The 75-year-old Dylan was always considered a strong “outside candidate” for the prestigious award and until Thursday, as The Guardian notes, “his regular appearance in the betting odds was regarded as one of the longrunning jokes of the Nobels.”
The choice was met by gasps and a long round of spontaneous applause from journalists attending the prize announcement. The folk rock singer had been mentioned in Nobel speculation over the years, but was never seen as a serious contender. The Academy’s permanent secretary Sara Danius said Dylan’s songs were “poetry for the ears” while acknowledging that some might find Dylan a “strange” choice.
His songs such as “Blowin’ in the Wind,” “Masters of War,” “A Hard Rain’s a-Gonna Fall,” “The Times They Are a-Changin,” “Subterranean Homesick Blues” and “Like a Rolling Stone” captured a spirit of rebellion, dissent and independence. He’s the first songwriter to win the prize for literature – some are overjoyed, others not so much.

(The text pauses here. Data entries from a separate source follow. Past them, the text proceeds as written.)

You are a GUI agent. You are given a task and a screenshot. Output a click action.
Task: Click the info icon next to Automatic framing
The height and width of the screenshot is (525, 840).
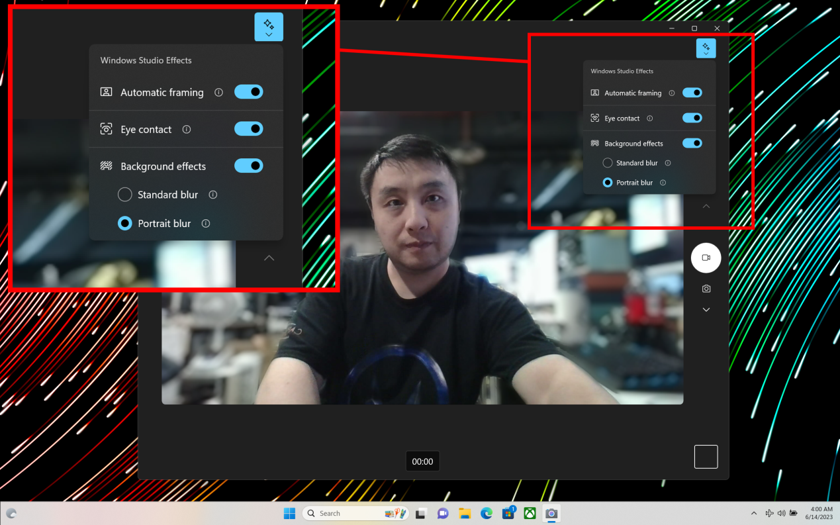coord(673,93)
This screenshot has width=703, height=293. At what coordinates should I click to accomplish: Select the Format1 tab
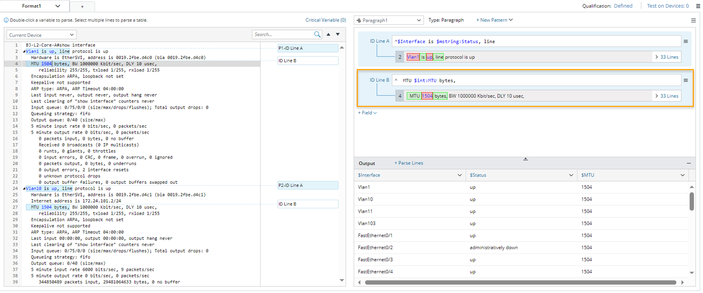35,6
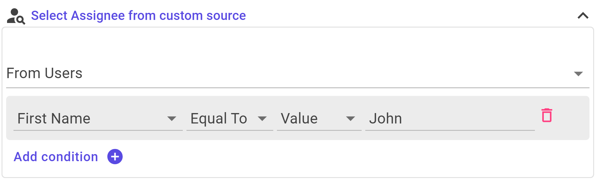Open the First Name dropdown arrow
Screen dimensions: 599x182
click(x=172, y=119)
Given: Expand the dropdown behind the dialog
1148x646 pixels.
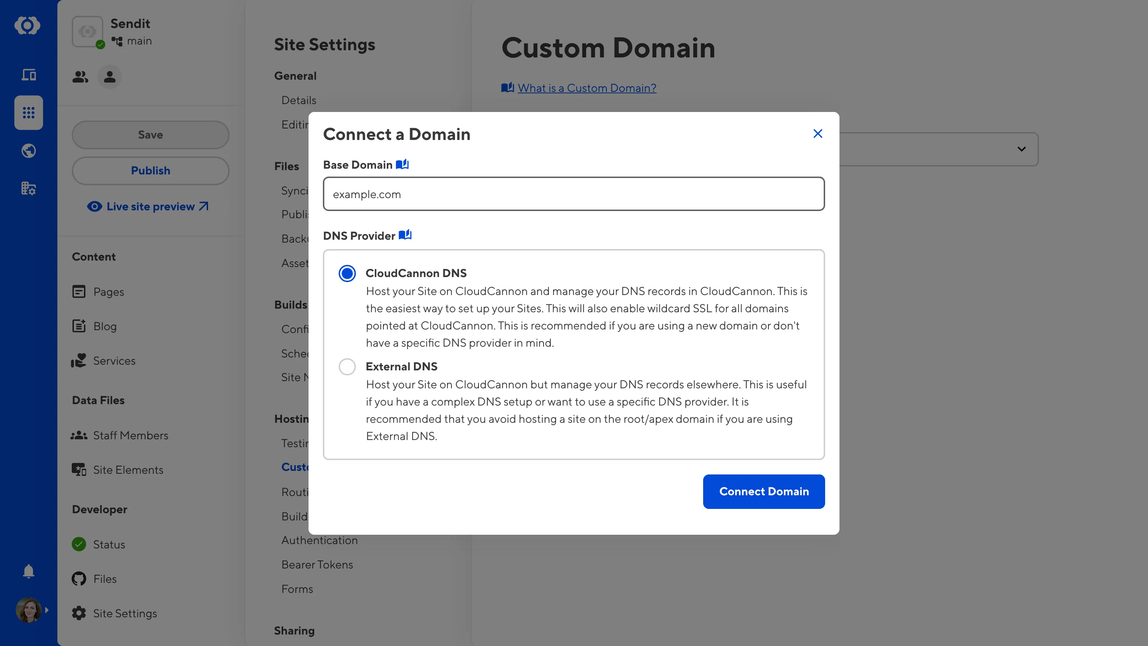Looking at the screenshot, I should (1021, 149).
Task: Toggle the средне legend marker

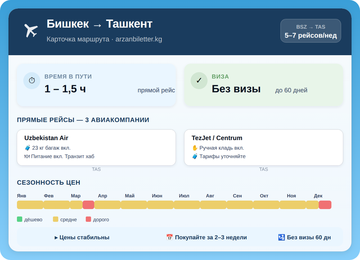Action: (56, 219)
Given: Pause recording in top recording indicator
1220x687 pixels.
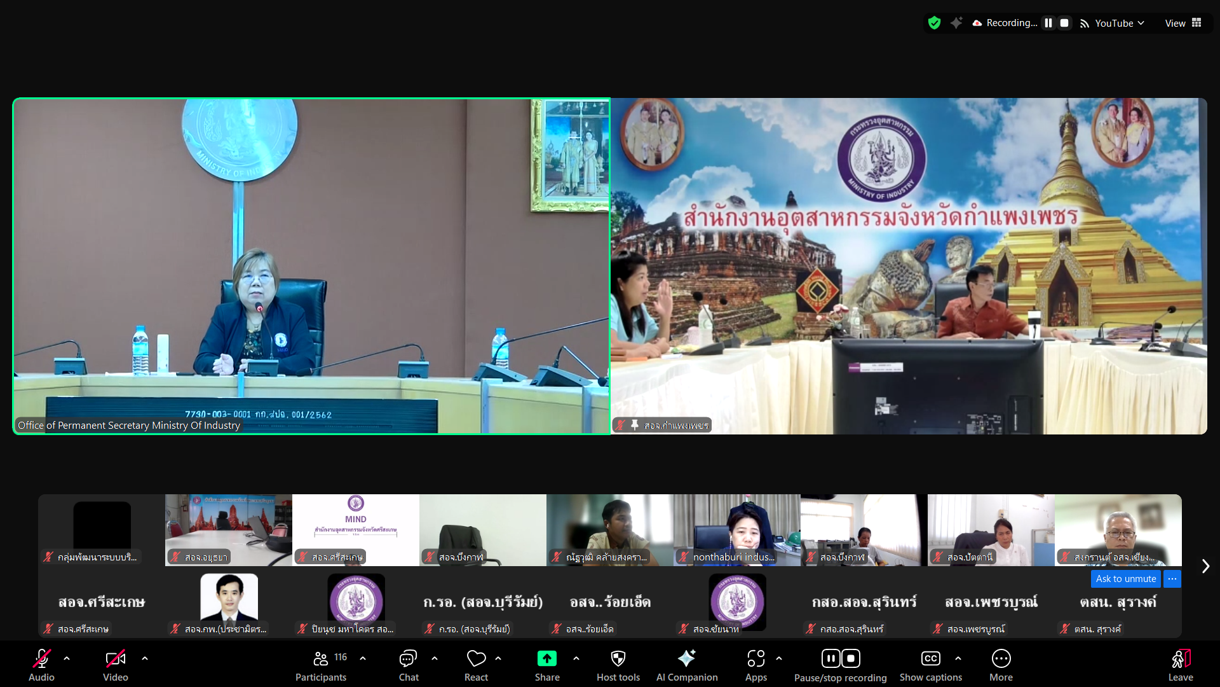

“Dylan has the status of an icon. His influence on contemporary music is profound,” the Swedish Academy said on Thursday, when it awarded the 8 million Swedish crown ($930,000) prize. The Nobel is the latest accolade for a singer who has come a long way from his humble beginnings as Robert Allen Zimmerman, born in 1941 in Duluth, Minnesota, who taught himself to play the harmonica, guitar and piano.